=== Begin Enclosure ===

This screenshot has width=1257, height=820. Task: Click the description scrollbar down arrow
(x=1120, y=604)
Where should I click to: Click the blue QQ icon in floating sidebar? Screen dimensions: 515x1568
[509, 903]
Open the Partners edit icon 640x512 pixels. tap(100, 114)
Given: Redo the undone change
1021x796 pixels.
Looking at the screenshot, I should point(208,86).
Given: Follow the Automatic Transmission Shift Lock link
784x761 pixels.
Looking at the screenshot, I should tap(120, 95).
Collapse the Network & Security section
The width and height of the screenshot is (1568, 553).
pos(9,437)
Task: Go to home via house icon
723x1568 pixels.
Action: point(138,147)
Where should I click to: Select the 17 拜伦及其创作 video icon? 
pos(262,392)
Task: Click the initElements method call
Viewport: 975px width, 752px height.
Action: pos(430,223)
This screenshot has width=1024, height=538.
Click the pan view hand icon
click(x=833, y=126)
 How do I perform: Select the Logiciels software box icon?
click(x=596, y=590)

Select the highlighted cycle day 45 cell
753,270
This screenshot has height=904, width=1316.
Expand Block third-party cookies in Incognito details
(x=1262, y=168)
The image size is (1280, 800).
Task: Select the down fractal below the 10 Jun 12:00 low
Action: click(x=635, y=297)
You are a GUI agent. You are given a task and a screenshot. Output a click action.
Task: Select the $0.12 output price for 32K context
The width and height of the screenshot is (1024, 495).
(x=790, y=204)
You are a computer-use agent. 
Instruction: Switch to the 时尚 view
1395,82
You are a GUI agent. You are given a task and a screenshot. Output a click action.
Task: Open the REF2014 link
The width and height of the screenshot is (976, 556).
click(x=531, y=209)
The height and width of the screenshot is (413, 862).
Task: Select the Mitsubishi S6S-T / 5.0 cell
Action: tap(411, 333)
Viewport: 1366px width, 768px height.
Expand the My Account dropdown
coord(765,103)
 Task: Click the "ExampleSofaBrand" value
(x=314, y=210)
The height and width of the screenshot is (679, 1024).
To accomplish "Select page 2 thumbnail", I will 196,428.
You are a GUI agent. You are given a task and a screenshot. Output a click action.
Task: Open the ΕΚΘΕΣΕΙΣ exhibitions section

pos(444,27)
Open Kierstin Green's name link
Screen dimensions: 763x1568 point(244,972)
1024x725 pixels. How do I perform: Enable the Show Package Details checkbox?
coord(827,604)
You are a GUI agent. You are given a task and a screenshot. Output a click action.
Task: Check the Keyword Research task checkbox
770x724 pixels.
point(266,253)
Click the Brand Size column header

=== End Enclosure ===

§ Your assignment
Up to and including the line containing "Given: Follow the", please write out the listing exactly, starting from its first line.

§ Answer box
This screenshot has width=1257, height=820. Task: Click the description scrollbar down arrow
(x=1120, y=604)
Where should I click to: Click the blue QQ icon in floating sidebar? Screen dimensions: 515x1568
[509, 903]
Open the Partners edit icon 640x512 pixels. tap(100, 114)
Given: Redo the undone change
1021x796 pixels.
Looking at the screenshot, I should point(208,86).
Given: Follow the Automatic Transmission Shift Lock link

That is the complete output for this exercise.